What Are Omega-3s—and Which Ones Matter Most?
Omega-3 fatty acids are a family of polyunsaturated fats that influence nearly every tissue in the body. The three you’ll hear about most are alpha-linolenic acid (ALA), eicosapentaenoic acid (EPA), and docosahexaenoic acid (DHA). Only ALA is “essential” in the strict dietary sense—your body can’t make it—yet modern diets already supply plenty through foods like walnuts, flax, chia, soybean oil, and even avocados. The catch is that humans convert only a small fraction of ALA into EPA and DHA. Because EPA and DHA are the forms linked most strongly to heart, brain, eye, and immune benefits, the most reliable way to raise them is by eating oily fish (think salmon, sardines, herring, mackerel) or using fish- or algae-based supplements.

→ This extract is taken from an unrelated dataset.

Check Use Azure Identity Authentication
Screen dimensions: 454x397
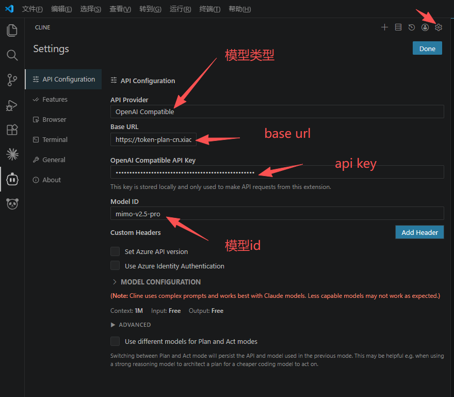click(x=115, y=265)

There’s also docosapentaenoic acid (DPA), another long-chain omega-3 that shows promise in early research. While its biology overlaps with EPA and DHA, its specific health roles are still being mapped.

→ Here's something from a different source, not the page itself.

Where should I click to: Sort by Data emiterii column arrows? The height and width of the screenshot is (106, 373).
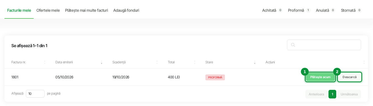click(x=102, y=62)
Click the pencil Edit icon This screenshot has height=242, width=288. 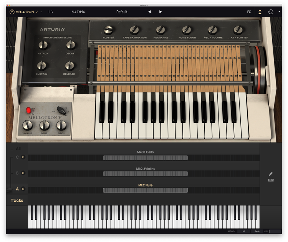pos(271,174)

Why EPA and DHA Take Center Stage
EPA and DHA are structurally longer and more flexible than ALA. That extra flexibility lets them slot into cell membranes throughout the body—especially in the brain and retina—where they influence how cells sense their environment, communicate, and respond to stress. DHA, in particular, is abundant in neural tissue and helps keep membranes fluid and responsive; EPA is a key precursor to signaling molecules that help resolve inflammation rather than amplify it.

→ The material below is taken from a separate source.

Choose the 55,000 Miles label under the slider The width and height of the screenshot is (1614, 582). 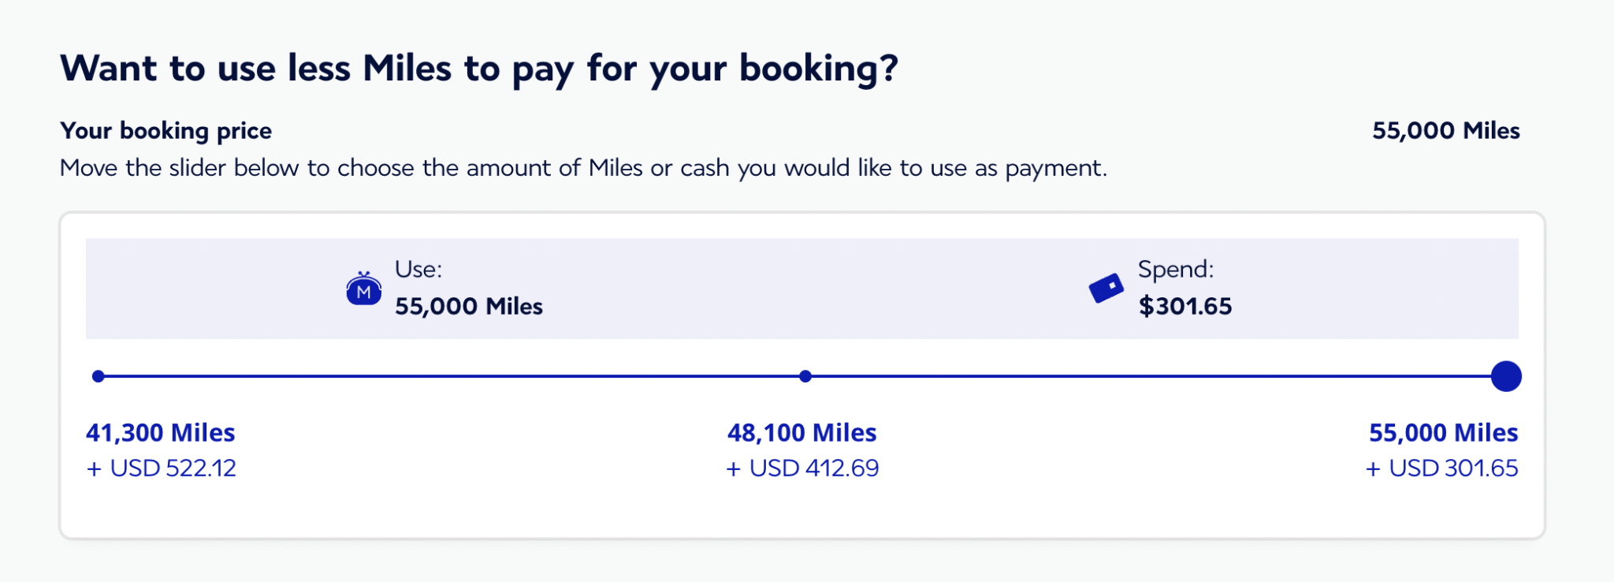coord(1443,432)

How Omega-3s Work at the Cellular Level
Membrane Fluidity and Signal “Volume”
Imagine the cell membrane as a sensitive switchboard. When pro-inflammatory signals hit that switchboard, stiff, omega-3–poor membranes tend to over-amplify the message. Incorporating DHA makes membranes more fluid and less “twitchy,” so incoming stress signals are transmitted with a calmer, more proportionate response. At the same time, EPA can be transformed into signaling mediators that are inherently less provocative than those derived from certain omega-6 fats, lowering the “volume” of inflammation at its source.
Turning Genes Up or Down
EPA and DHA also interact with transcription factors—the molecular dimmer switches that control gene activity. By nudging these switches, omega-3s can dial down genes that drive excessive inflammation and triglyceride production, and support genes that favor fat oxidation and metabolic balance. The result is a cellular environment that returns to baseline more quickly after an inflammatory insult.
Cardiovascular Effects You Can Measure
Clinically, higher intakes of EPA and DHA are associated with changes you and your doctor can track. At robust doses, they lower blood triglycerides, support healthier blood pressure, and make vascular walls more compliant—easing blood flow and reducing strain on the heart. They also help stabilize the heart’s electrical system, which may reduce arrhythmic risk, and temper the tendency of platelets to clump, without meaningful effects on bleeding at typical supplemental intakes.
A Quick Word on ALA and DPA
ALA is valuable as a plant-based omega-3, but because conversion to EPA and DHA is limited, relying on ALA alone rarely moves blood levels of EPA/DHA enough to deliver the best-documented benefits. DPA, meanwhile, sits biochemically between EPA and DHA and may share some of their anti-inflammatory actions. As research matures, we’ll understand better when DPA adds unique value beyond EPA and DHA.
The Practical Takeaway
If your goal is to support heart rhythm, lower triglycerides, ease unnecessary inflammatory signaling, and nourish your brain and eyes, prioritize direct sources of EPA and DHA. Regularly include oily fish in your diet or use a quality fish- or algae-oil supplement, especially if you rarely eat seafood. Plant sources of ALA are still worth eating for overall nutrition—but think of them as complements, not substitutes, for EPA and DHA.